Overview of the pipelines.lsst.io build system

This page is a high-level overview of the tools and processes for building the pipelines.lsst.io documentation.

To learn how to build the pipelines.lsst.io site in practice, see Building the pipelines.lsst.io site locally. For more background on contributing to pipelines.lsst.io documentation, see Overview of the Stack documentation system.

Documenteer

Documenteer is the Python package that provides tooling for LSST DM’s Sphinx-based documentation projects, including Stack user guides such as pipelines.lsst.io. Documenteer plays four roles:

  • Documenteer manages and versions the Python dependencies needed to build Sphinx documentation. The requirements.txt file in the pipelines_lsst_io repository refers to a specific release of Documenteer, which in turn specifies its own Python dependencies.
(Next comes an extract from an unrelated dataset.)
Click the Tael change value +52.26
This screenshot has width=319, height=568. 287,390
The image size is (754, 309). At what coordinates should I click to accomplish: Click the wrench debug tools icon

  • Documenteer provides centralized Sphinx configurations for both the pipelines_lsst_io repository and individual packages.

  • Documenteer provides Sphinx extensions built specifically for LSST DM needs.

  • Documenteer provides the stack-docs command-line app that runs the Sphinx documentation build process (Documenteer also provides the related package-docs app for developer:single-package documentation builds).

Stack build and set up

The prerequisite for the Stack documentation build is that the Stack is already built and set up. Sphinx imports Python packages to generate documentation for their APIs.

The main documentation repository (pipelines_lsst_io) has an EUPS table file. This table file defines all the Stack packages that should be set up and that are available for inclusion in the Stack documentation build. See How to add a package to pipelines.lsst.io for details.

Doxygen build

Doxygen extracts information from the source code to generate the C++ API reference. Documenteer runs Doxygen as a step in the stack-docs command.

First, Documenteer identifies which packages contain a doc/doxygen.conf.in file. Any package containing a Doxygen configuration stub file, even if empty, is presumed to potentially contain source material the C++ API reference.

Second, Documenteer constructs a Doxygen configuration. By default, the include directory of each relevant package is included in the INPUT Doxygen configuration tag. Individual packages can also add other paths to the INPUT and IMAGE_PATH tags, remove paths (EXCLUDE or EXCLUDE_PATTERNS tags), or exclude symbols (EXCLUDE_SYMBOLS tag).

Finally, Documenteer uses this combined Doxygen configuration to run the doxygen command to generate an HTML site and tag file that exclusively documents the C++ API reference. Sphinx copies the Doxygen site into the cpp-api directory during its build so that the Doxygen-generated API reference effectively becomes an sub-site of the Sphinx-rendered site. The pipelines.lsst.io documentation project has a special lsstcc role, created through doxylink extension, using the Doxygen tag file, that allows reStructuredText content to link to C++ API reference pages in the Doxygen site.

For more information about Documenteer’s built-in Doxygen build, see the documenteer.stackdocs.doxygen module, and the run_doxygen and DoxygenConfiguration APIs in particular. From a documentation writer’s perspective, see also: Cross-linking the Doxygen-built C++ API reference with the lsstcc role.

Package documentation linking

The next step of the build is to run stack-docs, from Documenteer.

The stack-docs app begins by discovering packages that are set up by EUPS and that also have doc/manifest.yaml files. Following the doc/manifest.yaml file, stack-docs symlinks the module and package documentation directories into the modules/ and packages/ directories of the pipelines_lsst_io repository.

The Sphinx build

Next, stack-docs runs the Sphinx build on the pipelines_lsst_io repository. This is different from most projects that use a Makefile and Sphinx’s builtin sphinx-build app. stack-docs is an all-in-one front-end designed and engineered for building the pipelines.lsst.io site.

The conf.py file in pipelines_lsst_io configures the Sphinx build, which in turn uses Documenteer’s centralized Sphinx configuration API.

Since the documentation content from all the packages is symlinked into the pipelines_lsst_io repository, a single Sphinx build generates the entire pipelines.lsst.io site.

Python API reference

The automodapi directives in module homepages generate the Python API reference documentation. Specifically, automodapi introspects the APIs in the given Python module and creates stub files in the py-api directory that contain autodoc directives that generate the documentation page for each API. The numpydoc extension transforms docstrings before they are read by autodoc from the numpydoc format to Sphinx’s native docstring markup.

The py-api directory is entirely transient. In fact, the stack-docs clean command will delete it.